Bob Dorough

Bob Dorough ( born December 12, 1923 in Cherry Hill, Arkansas) is an American jazz singer, composer and pianist.

Life and work

Dorough was born in the state of Arkansas, but grew up in Texas. During the Second World War, he played in an Army band; then he studied at North Texas State University composition and piano playing. Around 1950 he went to New York and played in Times Square in a tap dance studio piano, where he met the boxer Sugar Ray Robinson, who was temporarily dropped out of the Boxgeschäft and worked on a dance revue. Dorough was set there and also served as the musical director of the show later; with the Revue, he moved through various U.S. cities and to Europe. Dorough left Robinson and his group in Paris, lived there from 1954 to 1955 and took in that time music with singer Blossom Dearie on. Then he went back to the U.S. and moved to Los Angeles, where he among other things, worked with the comedian Lenny Bruce.

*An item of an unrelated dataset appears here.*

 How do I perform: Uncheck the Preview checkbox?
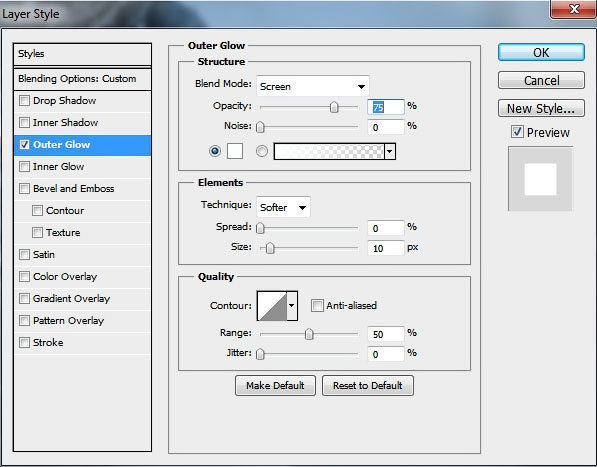517,132
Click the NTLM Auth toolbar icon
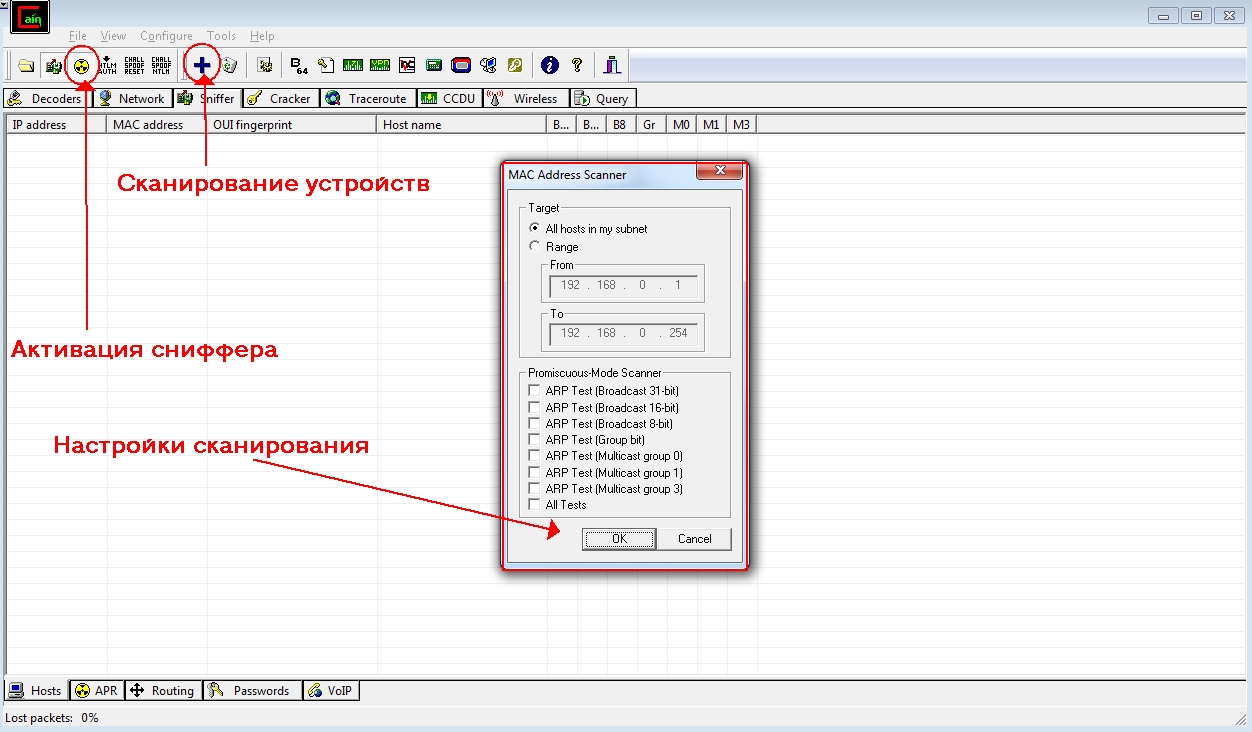The height and width of the screenshot is (732, 1252). pyautogui.click(x=107, y=65)
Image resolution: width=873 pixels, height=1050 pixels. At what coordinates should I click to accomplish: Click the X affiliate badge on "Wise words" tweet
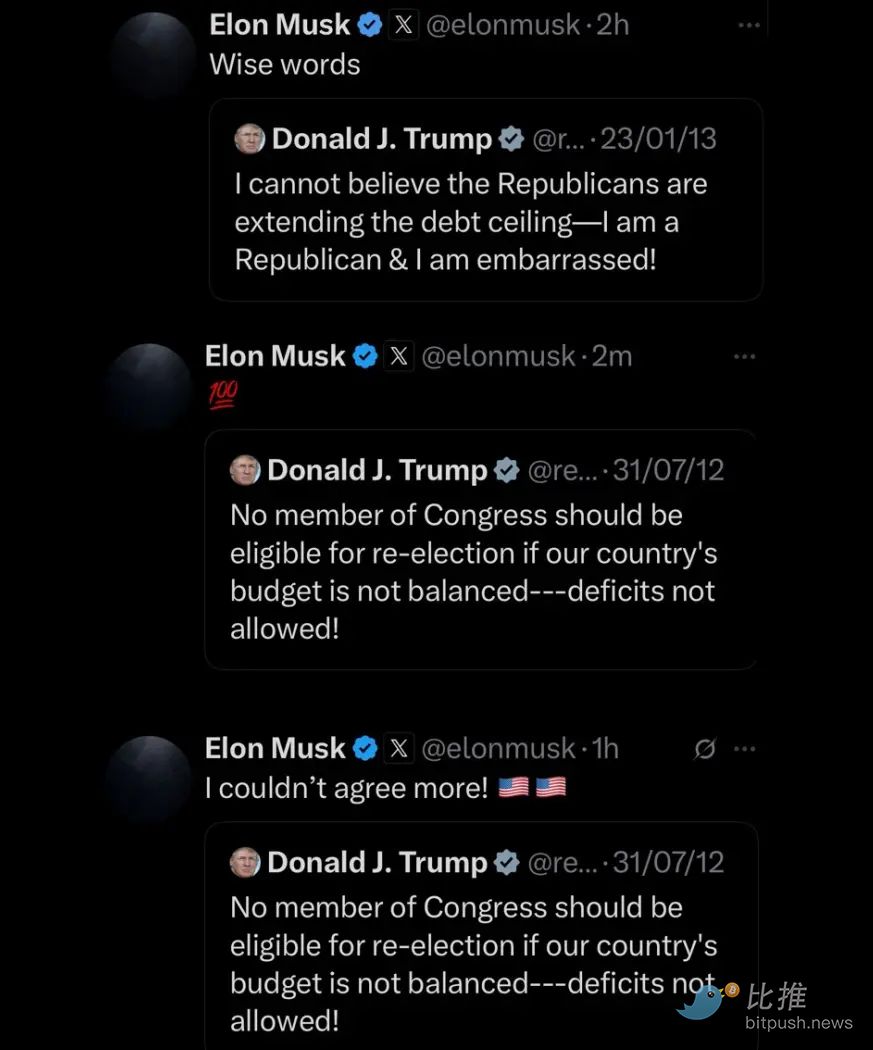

In 1956 Dorough his first album under his own name, Devil May Care, on. It contained, inter alia, a sung version of " Yardbird Suite" by Charlie Parker. The trumpeter Miles Davis estimated the album; and as his label Columbia Records inquired with him in 1962 if he would record a Christmas song, he turned because of the text and vocal parts to Dorrough. The title was called " Blue Xmas " and first appeared on the Columbia compilation Jingle Bell Jazz.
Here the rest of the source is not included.